**Goal:**
Repeat a passage verbatim from the commit text below, beginning at the words "Initialized merge tracking" and stopping after the words "a Contributor Agreement.".

══ Text shown ══

Merged revisions 61596-61597 via svnmerge from
svn+ssh://pythondev@svn.python.org/python/trunk

........
  r61596 | martin.v.loewis | 2008-03-18 23:43:46 -0500 (Di, 18 Mär 2008) | 2 lines

  Import lib2to3.
........
  r61597 | martin.v.loewis | 2008-03-18 23:58:04 -0500 (Di, 18 Mär 2008) | 3 lines

  Initialized merge tracking via "svnmerge" with revisions "1-61595" from
  svn+ssh://pythondev@svn.python.org/sandbox/trunk/2to3/lib2to3
........
diff --git a/Lib/lib2to3/pgen2/conv.py b/Lib/lib2to3/pgen2/conv.py
new file mode 100644
index 0000000..5d788a1
--- /dev/null
+++ b/Lib/lib2to3/pgen2/conv.py
@@ -0,0 +1,257 @@
+# Copyright 2004-2005 Elemental Security, Inc. All Rights Reserved.
+# Licensed to PSF under a Contributor Agreement.
+
+"""Convert graminit.[ch] spit out by pgen to Python code.
+
+Pgen is the Python parser generator.  It is useful to quickly create a
+parser from a grammar file in Python's grammar notation.  But I don't
+want my parsers to be written in C (yet), so I'm translating the
+parsing tables to Python data structures and writing a Python parse
+engine.

═══
══ Record list ══

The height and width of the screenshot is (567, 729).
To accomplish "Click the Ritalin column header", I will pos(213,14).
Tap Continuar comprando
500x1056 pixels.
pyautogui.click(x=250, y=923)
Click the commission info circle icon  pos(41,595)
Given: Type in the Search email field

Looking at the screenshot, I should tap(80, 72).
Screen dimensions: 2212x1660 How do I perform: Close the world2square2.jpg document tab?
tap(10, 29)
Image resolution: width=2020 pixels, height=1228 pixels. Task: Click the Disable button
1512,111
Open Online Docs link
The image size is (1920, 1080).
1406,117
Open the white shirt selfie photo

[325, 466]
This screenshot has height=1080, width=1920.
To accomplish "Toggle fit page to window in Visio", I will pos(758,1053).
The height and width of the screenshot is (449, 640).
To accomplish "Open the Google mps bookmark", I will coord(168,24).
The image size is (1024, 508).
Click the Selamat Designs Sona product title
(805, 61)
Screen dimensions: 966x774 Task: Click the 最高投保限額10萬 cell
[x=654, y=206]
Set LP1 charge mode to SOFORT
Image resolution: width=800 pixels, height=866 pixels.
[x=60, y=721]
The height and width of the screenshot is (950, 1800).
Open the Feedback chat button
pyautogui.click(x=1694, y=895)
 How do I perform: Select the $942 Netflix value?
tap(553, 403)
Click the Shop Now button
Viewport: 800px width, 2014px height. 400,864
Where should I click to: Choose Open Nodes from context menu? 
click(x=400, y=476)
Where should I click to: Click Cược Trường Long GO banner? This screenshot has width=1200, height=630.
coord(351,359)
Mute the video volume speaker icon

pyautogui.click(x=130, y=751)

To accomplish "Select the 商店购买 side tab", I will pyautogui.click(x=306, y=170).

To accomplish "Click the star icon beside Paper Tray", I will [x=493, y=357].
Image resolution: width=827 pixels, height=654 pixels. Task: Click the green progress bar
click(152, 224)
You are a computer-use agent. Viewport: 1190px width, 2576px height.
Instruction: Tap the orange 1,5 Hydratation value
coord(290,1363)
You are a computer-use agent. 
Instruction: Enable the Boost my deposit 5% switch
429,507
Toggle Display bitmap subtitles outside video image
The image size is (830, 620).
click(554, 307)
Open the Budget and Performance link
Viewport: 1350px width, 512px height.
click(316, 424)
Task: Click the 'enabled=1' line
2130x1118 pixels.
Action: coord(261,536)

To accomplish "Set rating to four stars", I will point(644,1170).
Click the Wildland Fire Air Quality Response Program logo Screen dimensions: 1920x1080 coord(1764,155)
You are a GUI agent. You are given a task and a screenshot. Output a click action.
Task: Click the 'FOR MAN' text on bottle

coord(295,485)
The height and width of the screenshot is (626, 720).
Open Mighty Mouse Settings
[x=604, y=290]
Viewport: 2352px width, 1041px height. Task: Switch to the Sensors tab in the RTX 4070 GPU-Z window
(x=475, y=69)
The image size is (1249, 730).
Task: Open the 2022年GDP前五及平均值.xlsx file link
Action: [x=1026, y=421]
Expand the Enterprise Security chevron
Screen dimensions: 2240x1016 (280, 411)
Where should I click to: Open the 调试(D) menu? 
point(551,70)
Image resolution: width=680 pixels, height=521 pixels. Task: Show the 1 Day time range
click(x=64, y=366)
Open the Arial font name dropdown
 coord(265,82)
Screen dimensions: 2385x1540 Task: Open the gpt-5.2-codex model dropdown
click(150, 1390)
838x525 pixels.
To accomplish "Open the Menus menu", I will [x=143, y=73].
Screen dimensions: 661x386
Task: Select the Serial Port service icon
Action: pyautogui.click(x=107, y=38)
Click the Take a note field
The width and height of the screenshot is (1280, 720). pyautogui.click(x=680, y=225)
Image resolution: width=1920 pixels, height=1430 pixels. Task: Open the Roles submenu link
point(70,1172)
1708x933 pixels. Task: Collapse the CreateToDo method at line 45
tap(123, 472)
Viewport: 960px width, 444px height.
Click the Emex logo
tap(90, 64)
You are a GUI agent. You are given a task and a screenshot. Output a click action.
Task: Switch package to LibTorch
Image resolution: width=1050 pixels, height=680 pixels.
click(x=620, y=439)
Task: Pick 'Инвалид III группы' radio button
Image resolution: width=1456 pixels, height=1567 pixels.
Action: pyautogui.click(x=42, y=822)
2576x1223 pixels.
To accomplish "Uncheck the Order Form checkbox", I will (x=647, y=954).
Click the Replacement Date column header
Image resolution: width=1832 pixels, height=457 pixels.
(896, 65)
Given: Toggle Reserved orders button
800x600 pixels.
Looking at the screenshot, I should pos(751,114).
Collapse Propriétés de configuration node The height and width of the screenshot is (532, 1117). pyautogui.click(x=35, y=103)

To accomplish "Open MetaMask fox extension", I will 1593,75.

═══

**Finished task:**
Initialized merge tracking via "svnmerge" with revisions "1-61595" from
  svn+ssh://pythondev@svn.python.org/sandbox/trunk/2to3/lib2to3
........
diff --git a/Lib/lib2to3/pgen2/conv.py b/Lib/lib2to3/pgen2/conv.py
new file mode 100644
index 0000000..5d788a1
--- /dev/null
+++ b/Lib/lib2to3/pgen2/conv.py
@@ -0,0 +1,257 @@
+# Copyright 2004-2005 Elemental Security, Inc. All Rights Reserved.
+# Licensed to PSF under a Contributor Agreement.